Europe’s most common birds might stop migrating completely and spend all year on the continent in response to climate change, scientists have suggested.
New research from Durham University found that some species of trans-Saharan migratory birds are each year spending longer in their European breeding grounds, and less time in Africa.
The paper’s lead author, Kieran Lawrence, said: “If the trends continue, in time some birds will spend no time at all in sub-Saharan Africa – and instead the full year within Europe.”
At least 4,000 bird species are regular migrants, about 40 per cent of the world’s total.
In far northern regions, such as Canada or Scandinavia, most birds move south to escape winter.

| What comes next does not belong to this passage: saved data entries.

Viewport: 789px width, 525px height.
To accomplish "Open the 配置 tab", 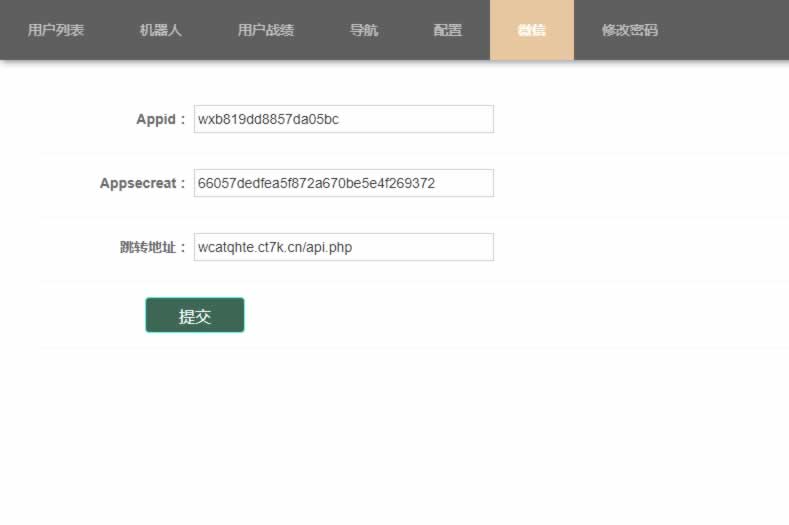I will 448,30.
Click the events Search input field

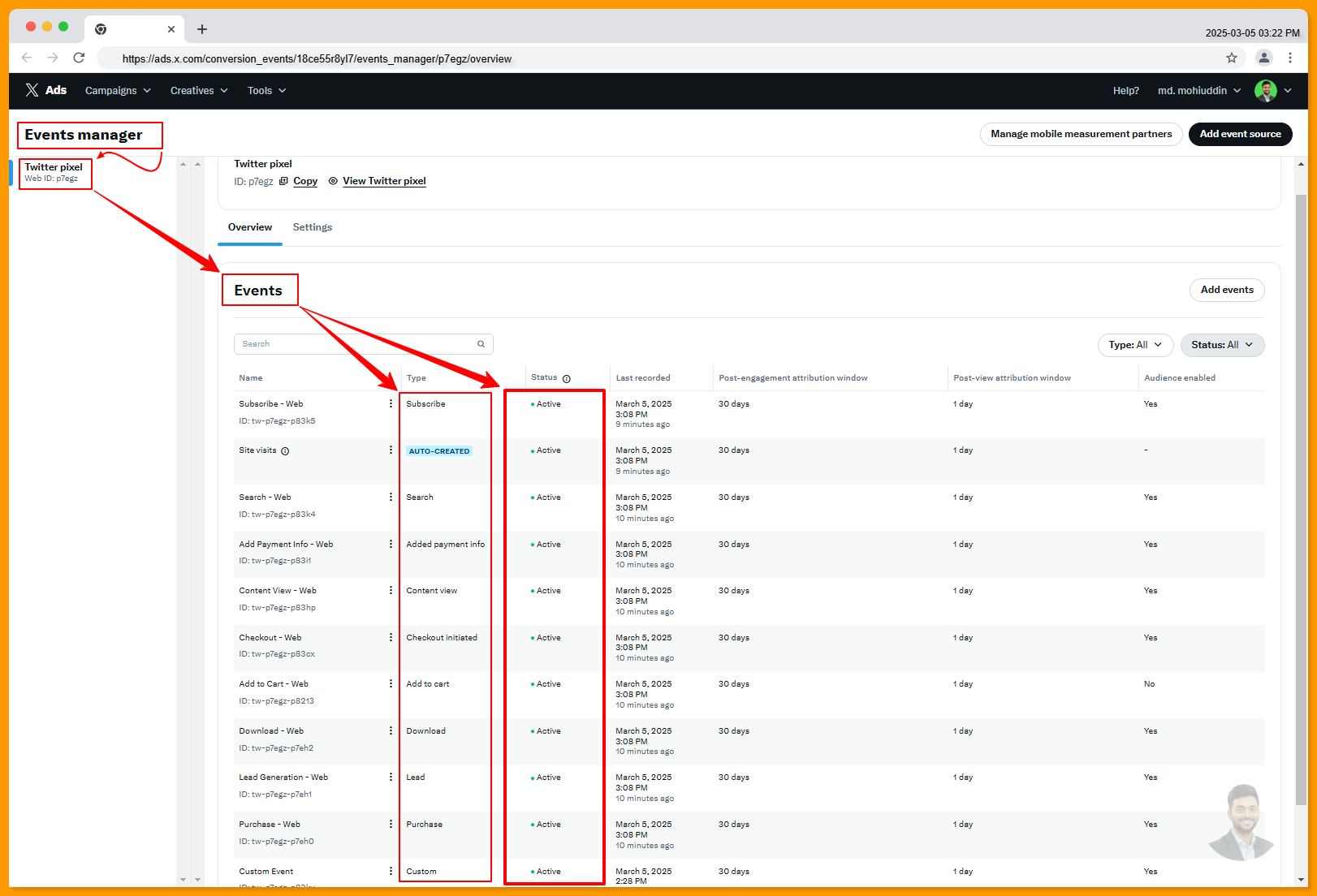[x=357, y=344]
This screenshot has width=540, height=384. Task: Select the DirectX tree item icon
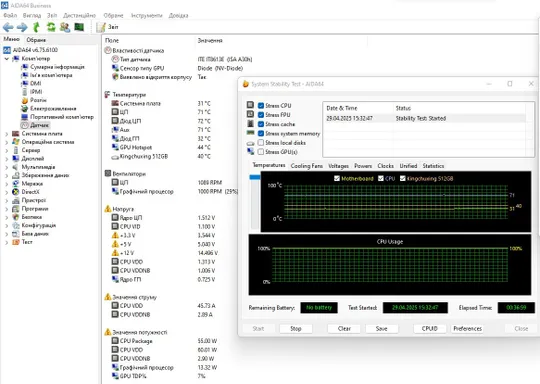tap(15, 192)
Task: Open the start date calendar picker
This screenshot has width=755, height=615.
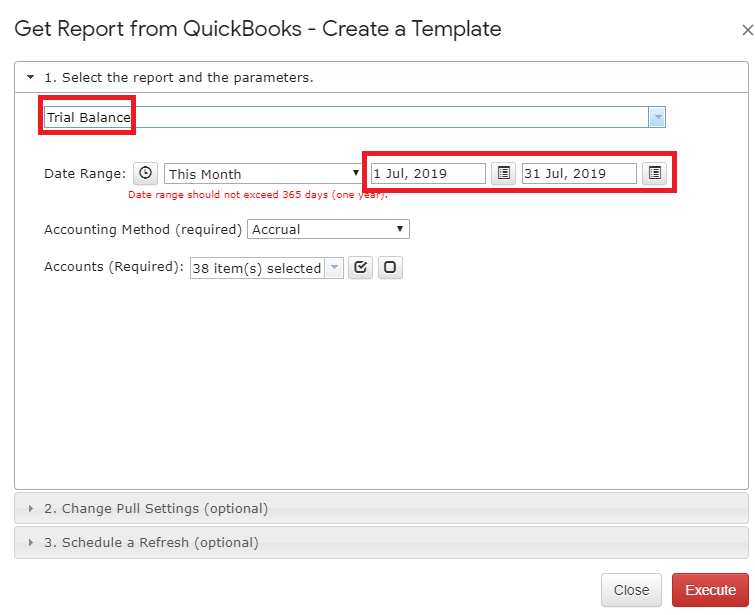Action: coord(504,173)

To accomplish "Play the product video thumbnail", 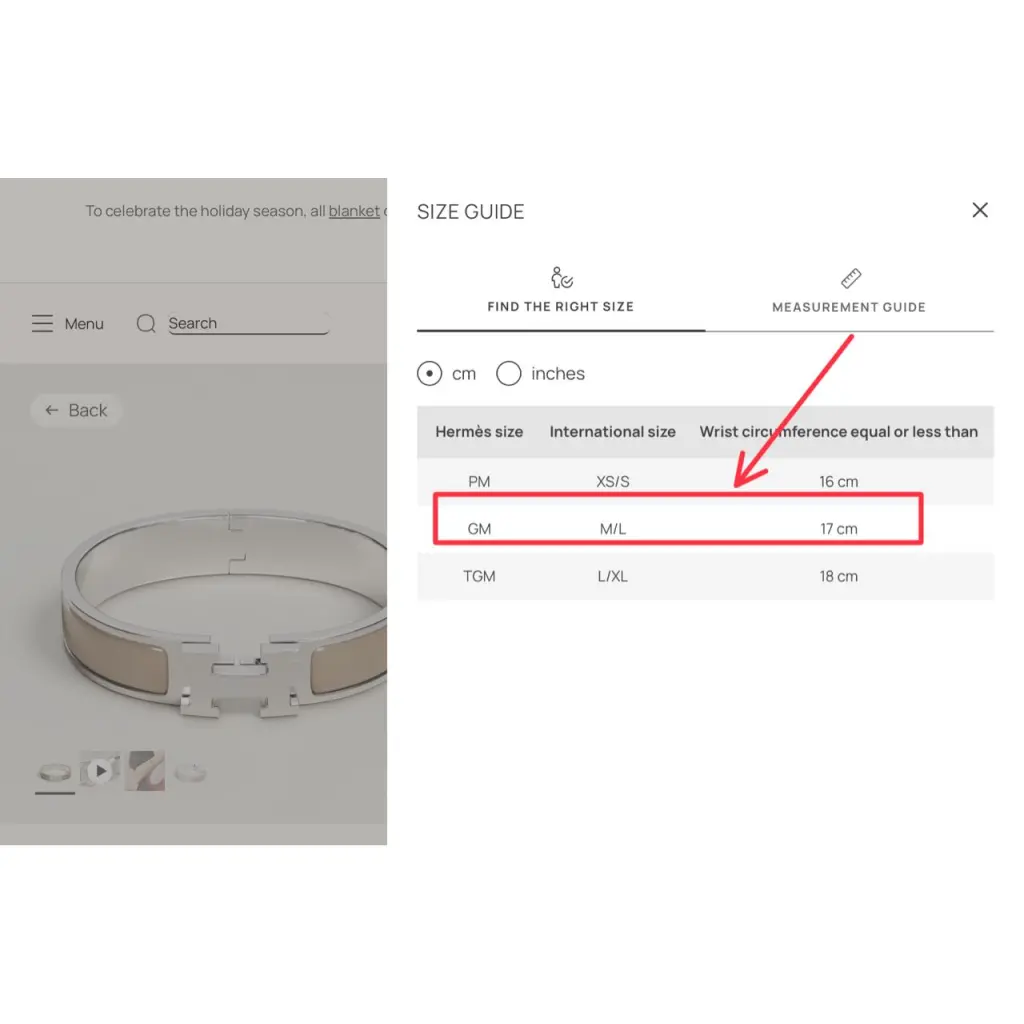I will pos(100,771).
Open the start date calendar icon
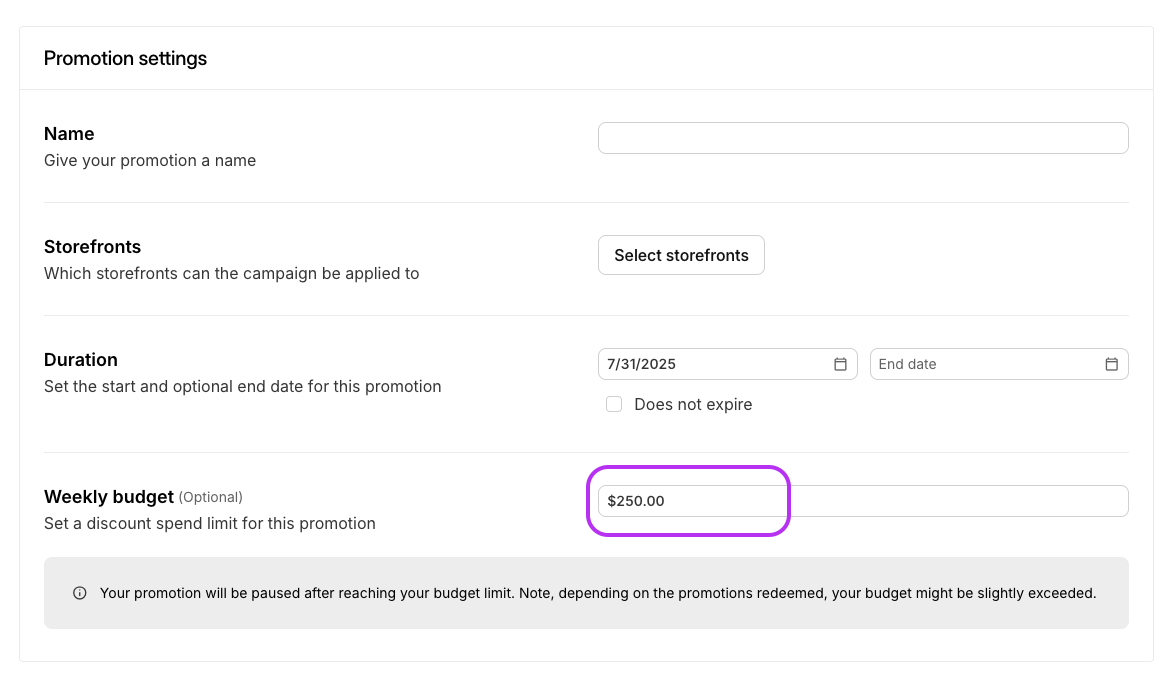 coord(840,364)
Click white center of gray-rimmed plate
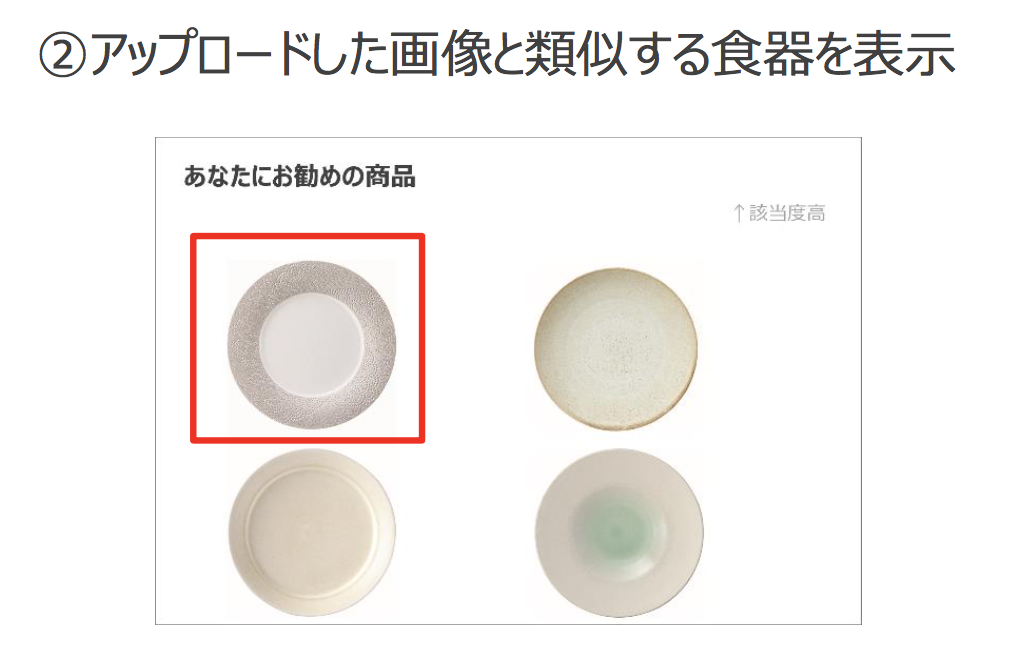This screenshot has height=652, width=1034. (x=311, y=344)
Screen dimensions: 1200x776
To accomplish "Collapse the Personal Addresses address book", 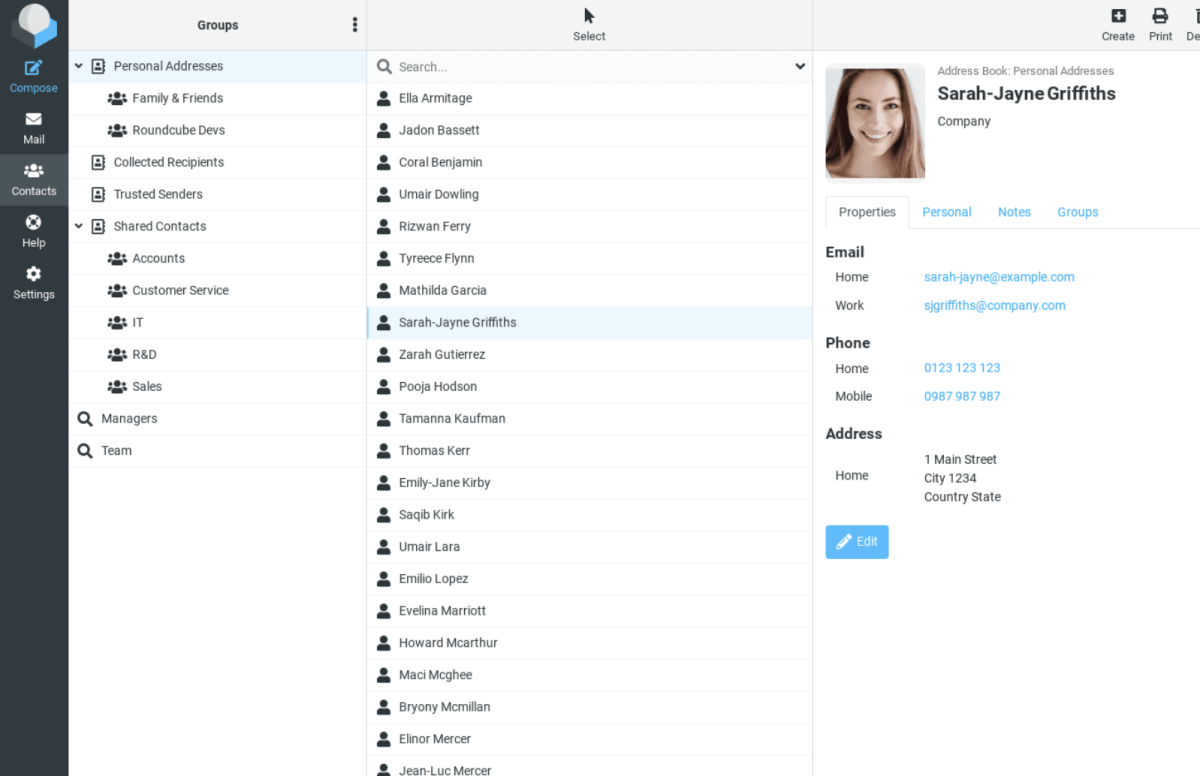I will 79,66.
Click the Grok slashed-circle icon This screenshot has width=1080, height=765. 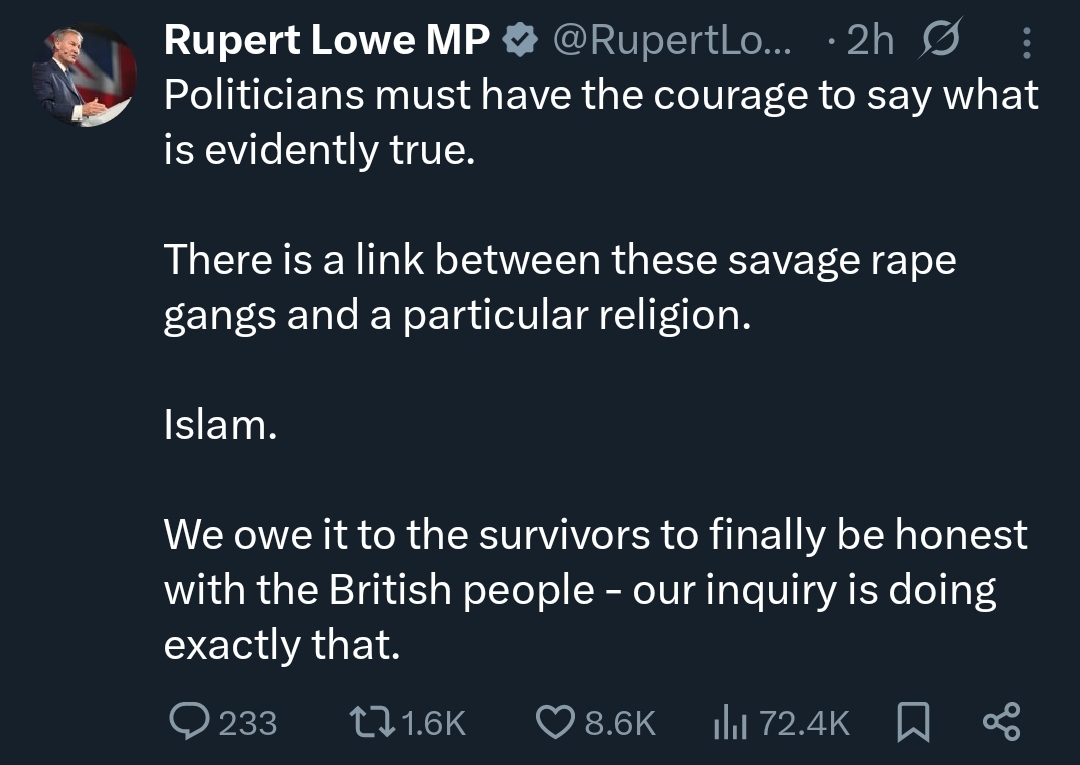938,40
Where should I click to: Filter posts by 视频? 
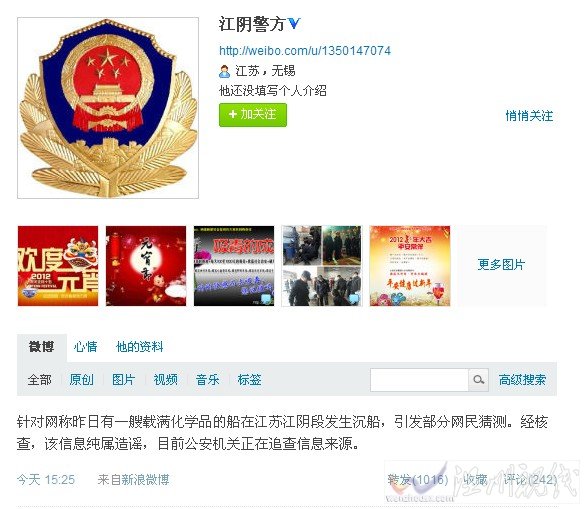pos(165,380)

The study, published in the journal Global Change Biology, is based on over 50 years of sightings of birds including nightingales, pied flycatchers, redstarts and willow warblers from traditional retreats in The Gambia and Gibraltar.
An analysis of the observations revealed for the first time that trans-Saharan migratory birds are spending as many as 50 to 60 fewer days a year in their non-breeding grounds in Africa.
The significant reduction suggests they are able to survive longer in a European winter than before.
The findings suggest they are making more nuanced decisions – responding to global warming and available vegetation – and are arriving at their winter destinations later into the autumn than before.
They were also departing the locations earlier in the spring – slashing the overall period in non-breeding grounds.
Records were gathered by ornithologists in The Gambia and Gibraltar between 1964 and 2019, and 1991 and 2018, respectively.